Trace-based probabilistic programming

  • We'll continue with our discussion from last time, talking first about modeling / expressiveness of languages, then about inference (if we get that far...)
  • Let's revisit the last example from last class:
    T = 100
    x ~ normal(0.0, 1.0)
    for t in 1:T:
      x ~ normal(x, 1.0)
      y ~ observe(normal(x, 0.5), obs)
    vs
    stop ~ bernoulli(0.01)
    x ~ normal(0.0, 1.0)
    while not stop:
      x ~ normal(x, 1.0)
      y ~ observe(normal(x, 0.5), obs)
      stop ~ bernoulli(0.01)
In [11]:
def hmm_static_model(y, T=2):
    prev_x = pyro.sample(
        "x0", dist.Normal(0.0, 1.0)
    )
    retval = torch.empty((T,))
    for t in pyro.poutine.markov(range(1, T + 1),):
        this_x = pyro.sample(
            f"x{t}", dist.Normal(prev_x, 1.0)
        )
        this_y = pyro.sample(
            f"y{t}", dist.Normal(this_x, 1.0), obs=y[t - 1]
        )
        prev_x = this_x
        retval[t - 1] = this_y
    return retval
In [25]:
seed_me()
T = 100
ax = ts_model_plot(
    hmm_static_model,
    [None] * T,
    n_draws=5,
    T=T
)
In [16]:
static_trace = pyro.poutine.trace(hmm_static_model).get_trace([None] * 3, T=3)
static_trace.compute_log_prob()
clean_trace_view(static_trace.nodes)
Out[16]:
OrderedDict([('input', {'T': 3}),
             ('x0',
              {'fn': Normal(loc: 0.0, scale: 1.0),
               'value': tensor(-0.4013),
               'lpdf': tensor(-0.9995)}),
             ('x1',
              {'fn': Normal(loc: -0.40129169821739197, scale: 1.0),
               'value': tensor(-1.8146),
               'lpdf': tensor(-1.9177)}),
             ('y1',
              {'fn': Normal(loc: -1.8146270513534546, scale: 1.0),
               'value': tensor(-0.6041),
               'lpdf': tensor(-1.6516)}),
             ('x2',
              {'fn': Normal(loc: -1.8146270513534546, scale: 1.0),
               'value': tensor(-2.2848),
               'lpdf': tensor(-1.0295)}),
             ('y2',
              {'fn': Normal(loc: -2.284834146499634, scale: 1.0),
               'value': tensor(-0.0183),
               'lpdf': tensor(-3.4876)}),
             ('x3',
              {'fn': Normal(loc: -2.284834146499634, scale: 1.0),
               'value': tensor(-3.0112),
               'lpdf': tensor(-1.1827)}),
             ('y3',
              {'fn': Normal(loc: -3.0112056732177734, scale: 1.0),
               'value': tensor(-3.4138),
               'lpdf': tensor(-1.0000)}),
             ('output', {'value': tensor([-0.6041, -0.0183, -3.4138])})])

▸ Given data:
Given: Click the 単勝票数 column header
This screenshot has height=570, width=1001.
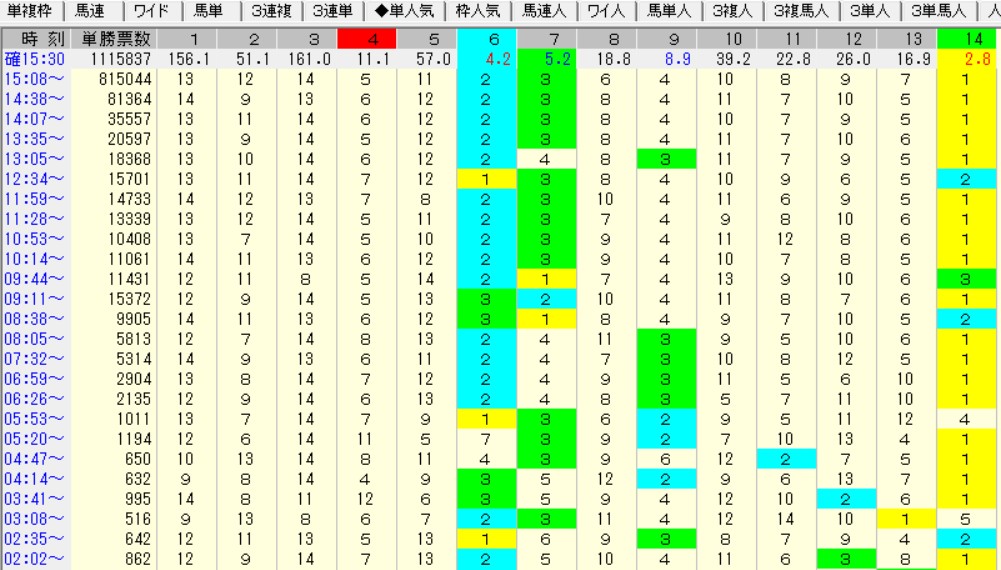Looking at the screenshot, I should 115,38.
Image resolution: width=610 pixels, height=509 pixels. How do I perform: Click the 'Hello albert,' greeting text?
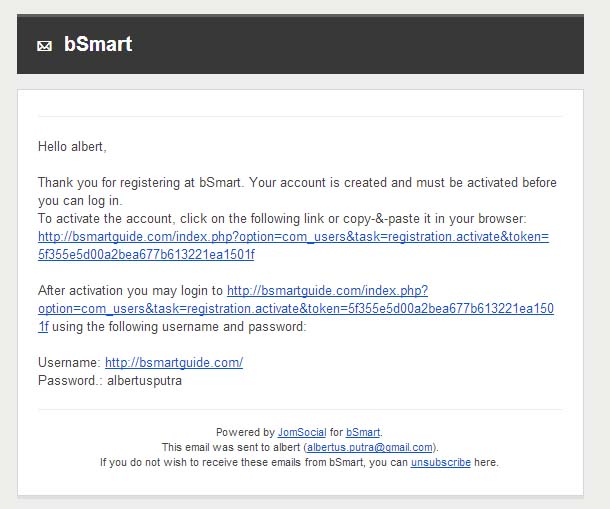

▸ What you will do:
1. From the lecture notes on trace-based probabilistic programming, rewrite the bullet paragraph beginning "We'll continue with our discussion from last time" as a short list.
2. Continue the lecture notes on trace-based probabilistic programming, picking up after the final printed trace output.

▸ Results of the tasks:
1.
- The discussion resumes from the previous session.
- First topic: modeling and the expressiveness of languages.
- Second topic: inference, if time permits.

2.
In [38]:
def hmm_dynamic_model():
    prev_x = pyro.sample(
        "x0", dist.Normal(0.0, 1.0)
    )
    stop = pyro.sample(
        "stop0",
        dist.Bernoulli(0.1)
    )
    retval = []
    t = 1
    while not stop:
        this_x = pyro.sample(
            f"x{t}", dist.Normal(prev_x, 1.0)
        )
        this_y = pyro.sample(
            f"y{t}", dist.Normal(this_x, 1.0),
        )
        prev_x = this_x
        retval.append(this_y)
        stop = pyro.sample(
            f"stop{t}",
            dist.Bernoulli(0.1)
        )
        t += 1
    return retval
In [39]:
seed_me()
ax = ts_model_plot(
    hmm_dynamic_model,
    n_draws=5
)
In [59]:
seed_me()
trace_lengths = [
    get_timesteps(pyro.poutine.trace(hmm_dynamic_model).get_trace()) for _ in range(1000)
]
# should be distributed geometric with p = 0.01
xvals = torch.linspace(0.0, 50.0, 101).type(torch.long)
plt.hist(trace_lengths, density=True, label='observed')
plt.plot(
    xvals, dist.Geometric(0.1).log_prob(xvals).exp(),
    label='theoretical'
)
plt.legend()
plt.xlim(0.0, 50.0);
  • So, revisiting our earlier assertion that mathematical representation $\iff$ plate notatioon $\iff$ program representation: is that actually true?
  • NO! Only true when the programmatic represetation is a first-order programming language (FOPL) (not Turing-complete, though can express stochastic control flow). Otherwise, it is only true that mathematical representation $\iff$ plate notation $\iff$ unique trace address structure.
    • "First order" in the sense of first-order logic, no universal quantifiers, not expressive enough to define unbounded sets. "Higher order" in the sense of universal quantifiers e.g. $\forall$.
  • Normative statement (quasi-opinion): if our practical modeling situation allows it, we should attempt to represent our model in a FOPL because that greatly eases inference, e.g., by allowing compilation to a graph (equivalent to plate notation!) and performing inference using the graph.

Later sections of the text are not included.